Saved data entries:
-------

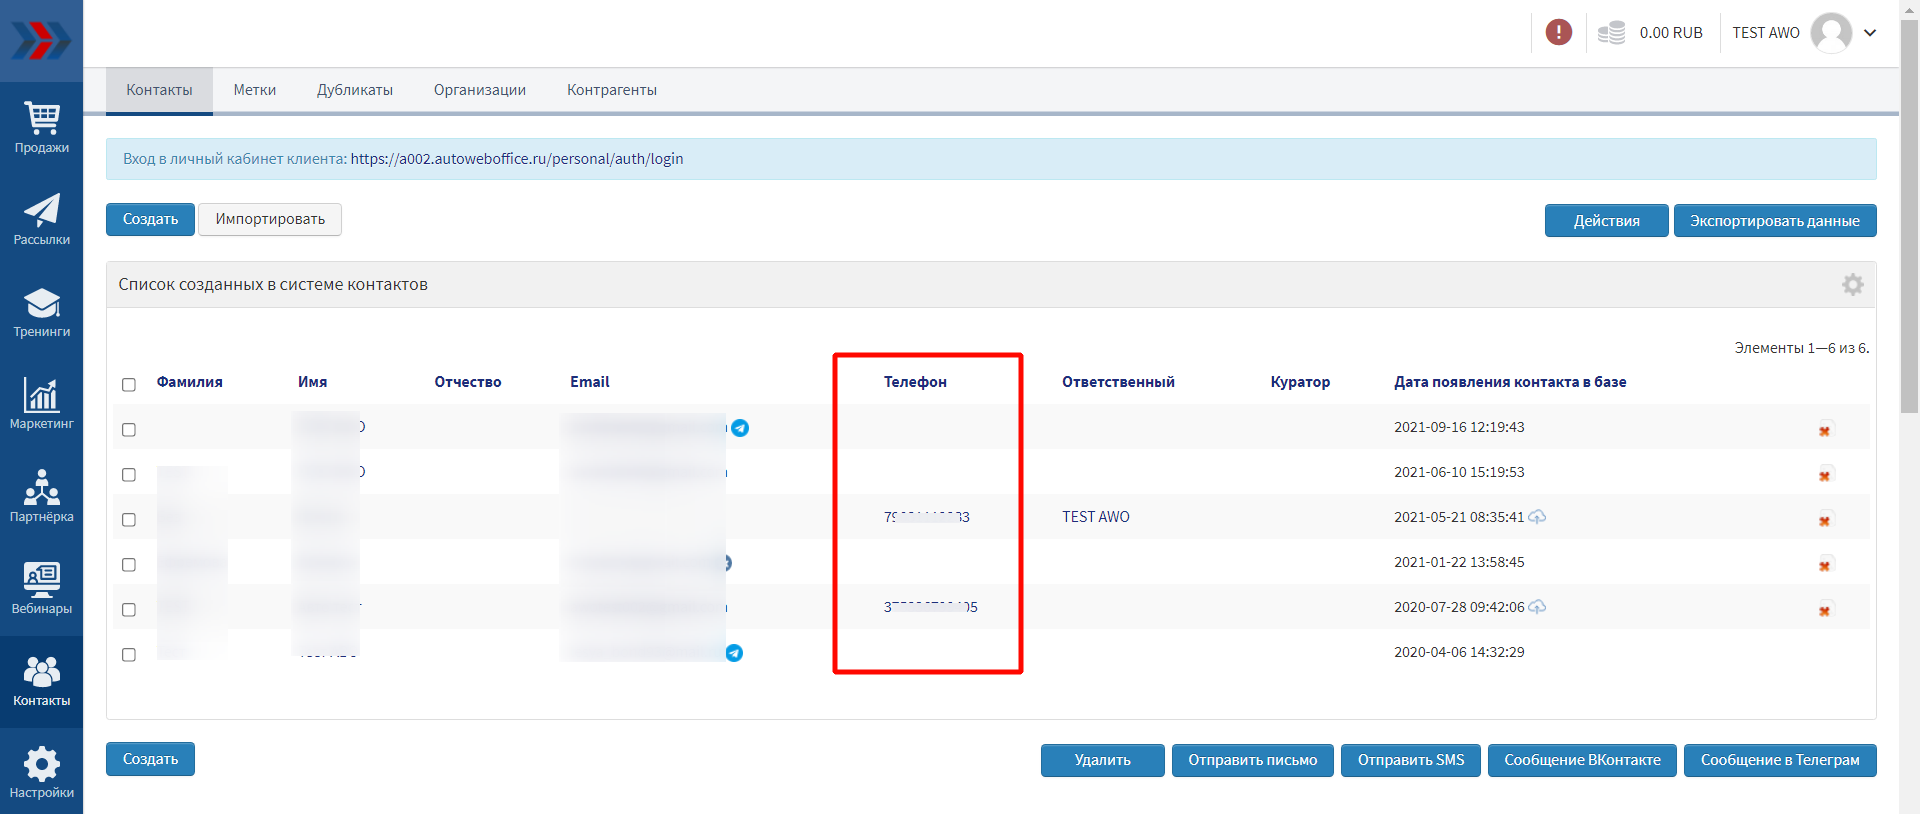1920x814 pixels.
Task: Open the Действия actions dropdown
Action: [x=1605, y=221]
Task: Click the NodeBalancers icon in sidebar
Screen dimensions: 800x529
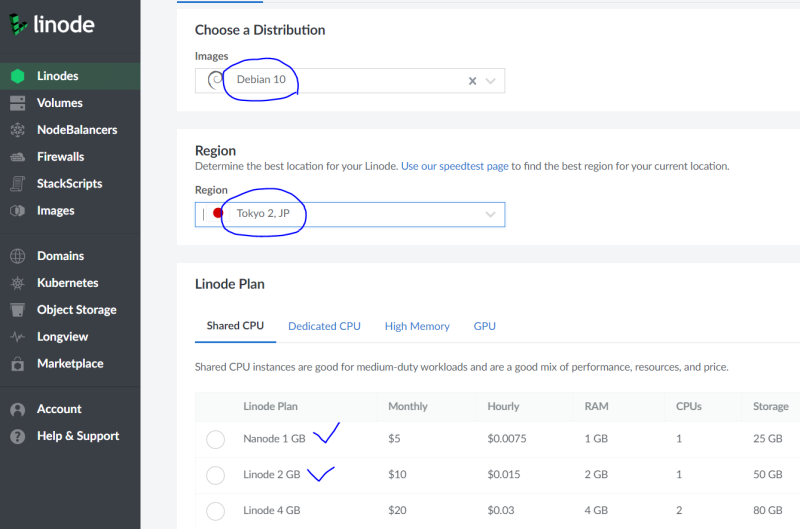Action: click(x=17, y=130)
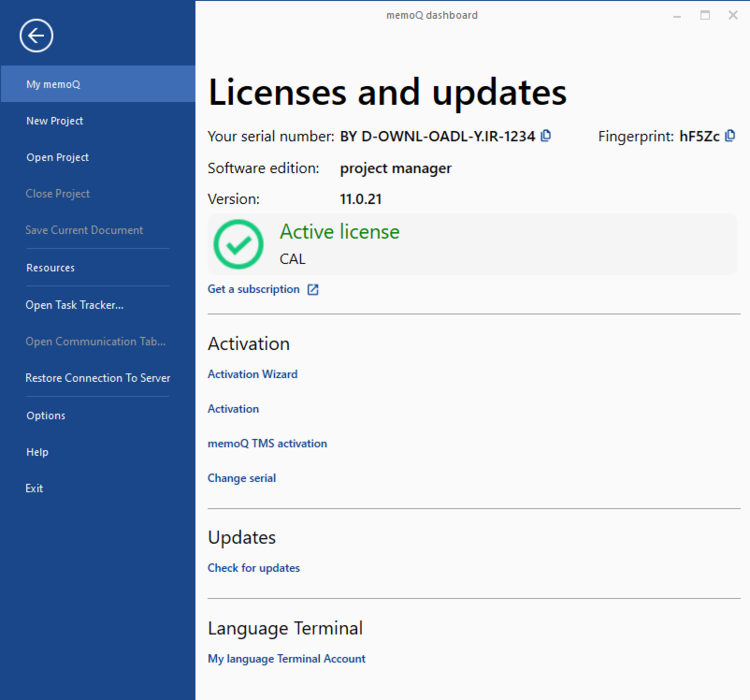
Task: Copy the fingerprint value icon
Action: [x=730, y=136]
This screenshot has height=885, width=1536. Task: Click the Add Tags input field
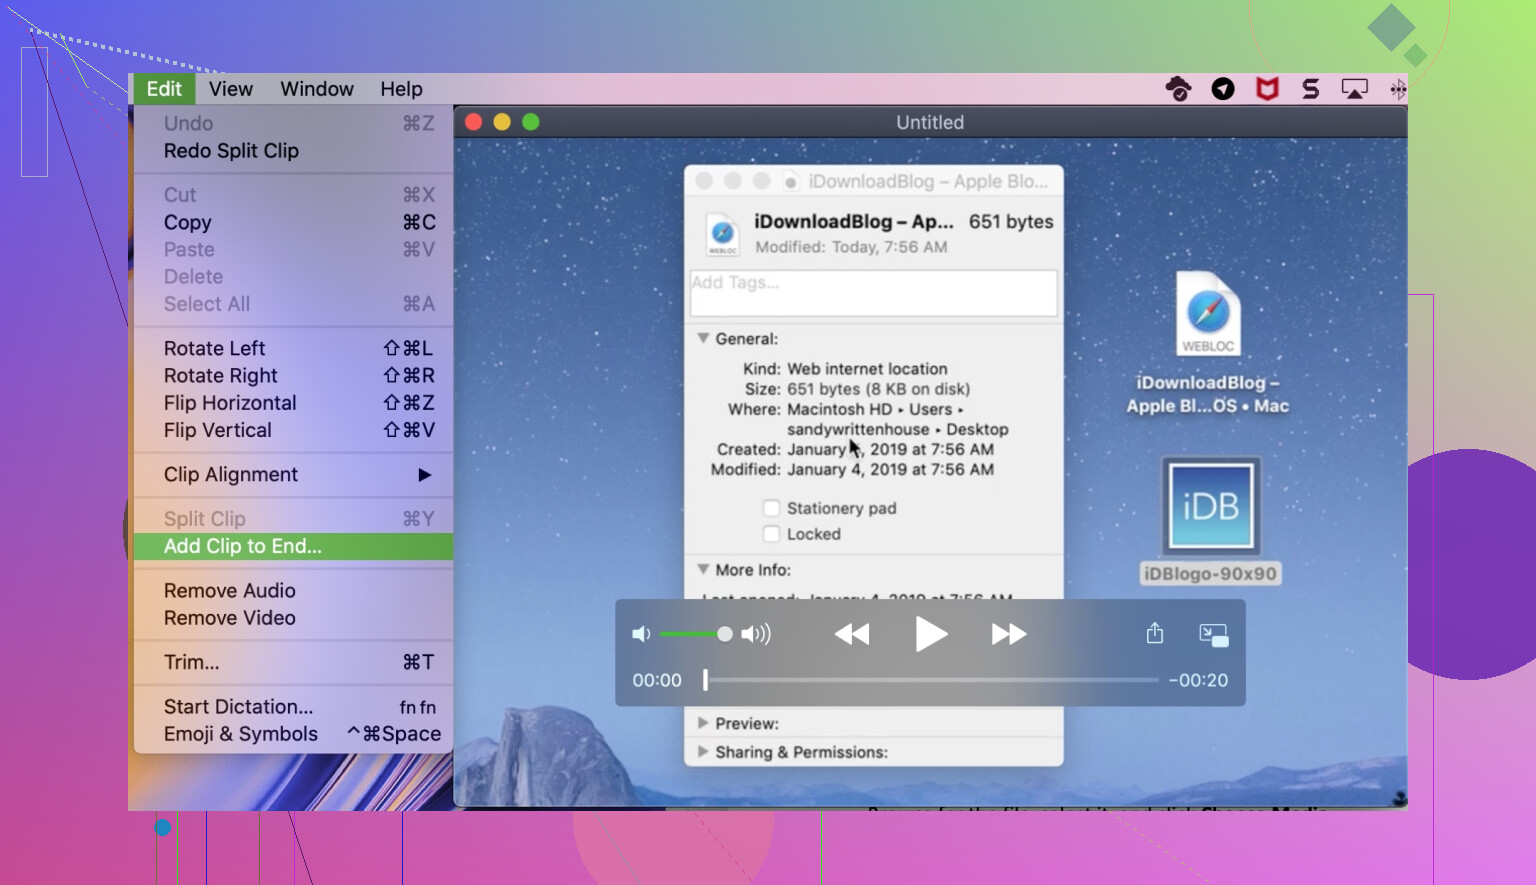873,294
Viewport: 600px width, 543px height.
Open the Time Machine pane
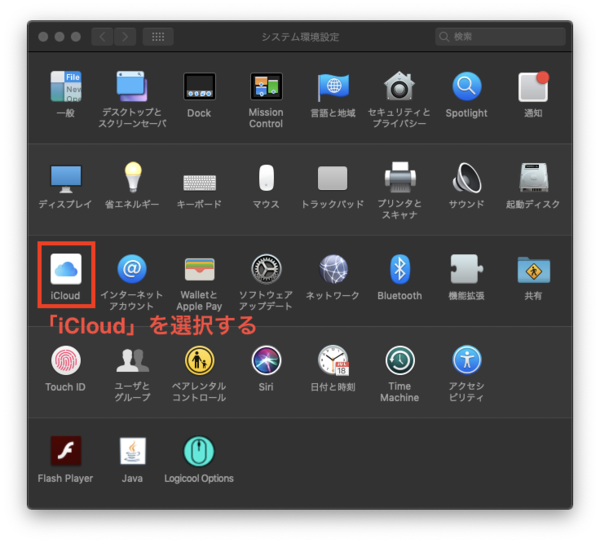(399, 361)
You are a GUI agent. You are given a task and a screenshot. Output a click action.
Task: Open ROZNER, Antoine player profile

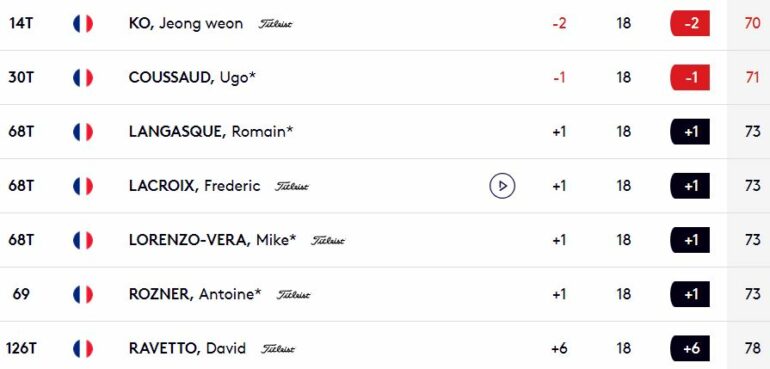pos(195,294)
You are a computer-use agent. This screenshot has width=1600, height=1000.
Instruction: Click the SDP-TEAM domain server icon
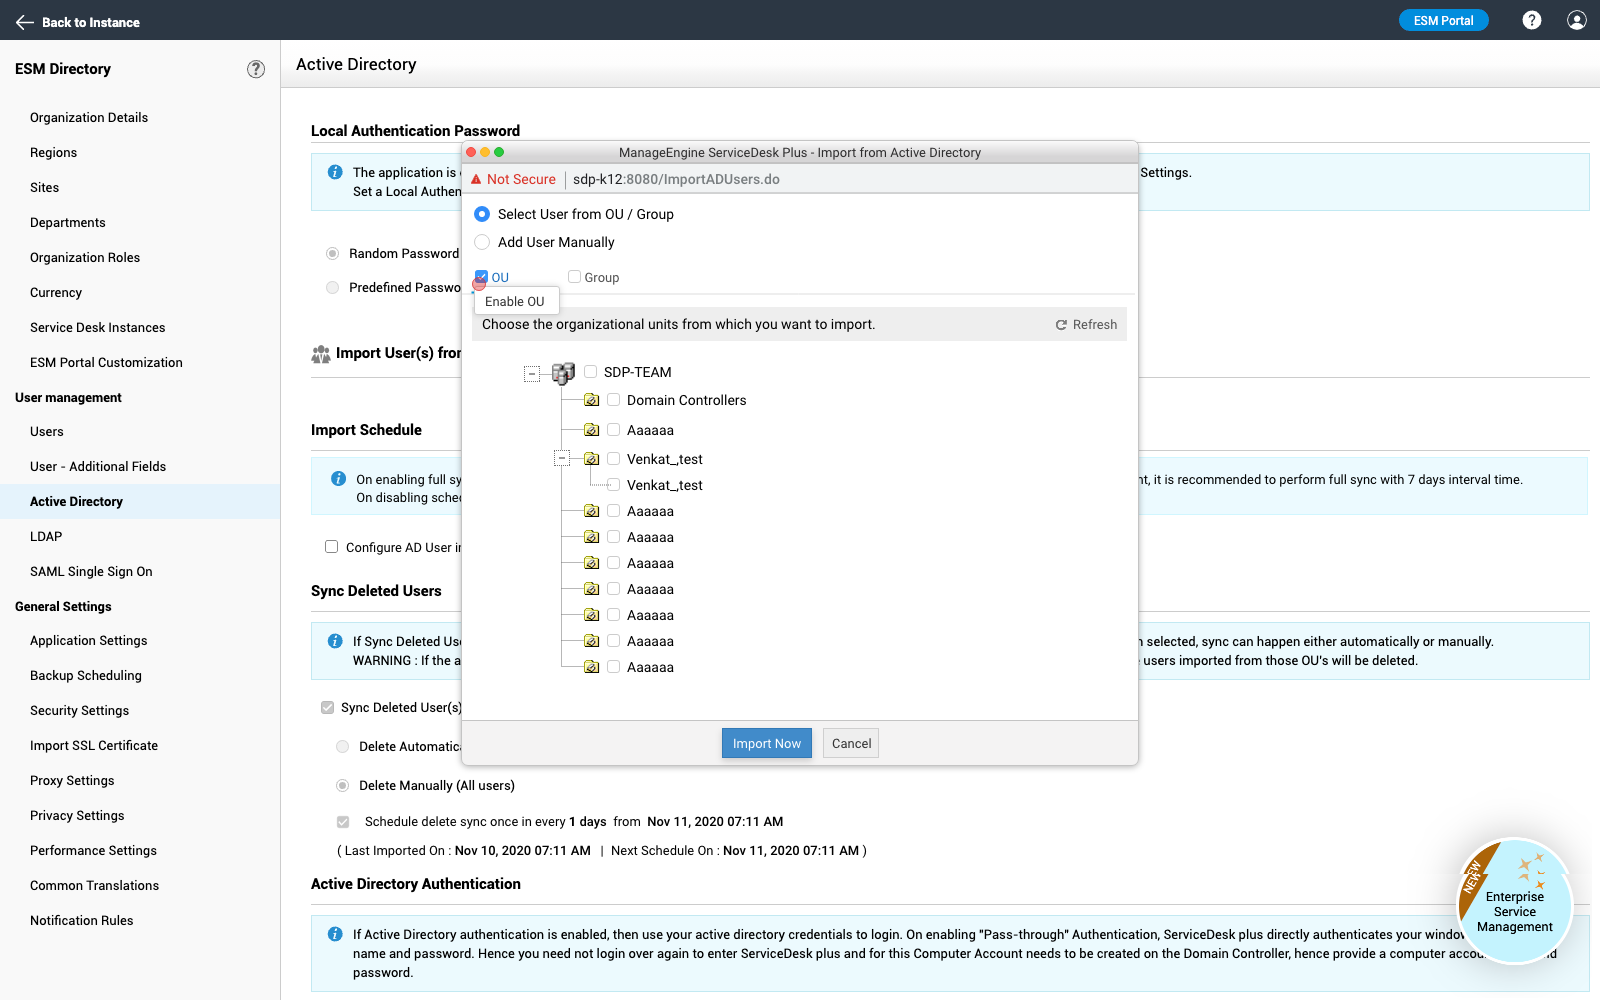pos(563,373)
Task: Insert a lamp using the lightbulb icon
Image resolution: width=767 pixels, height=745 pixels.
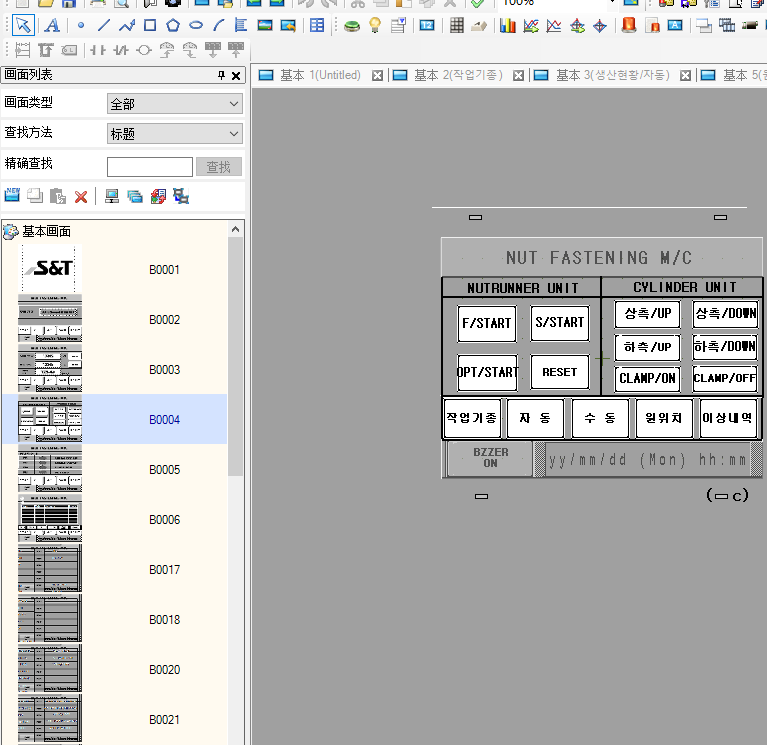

-------

*WHAT YOU SHOULD DO*
Word for word, repeat only the lines from the line containing "Instruction: Click the" through the end of the data, without any pictures.

*SOLUTION*
Instruction: Click the SDP-TEAM domain server icon
pos(563,373)
Task: Insert a lamp using the lightbulb icon
Image resolution: width=767 pixels, height=745 pixels.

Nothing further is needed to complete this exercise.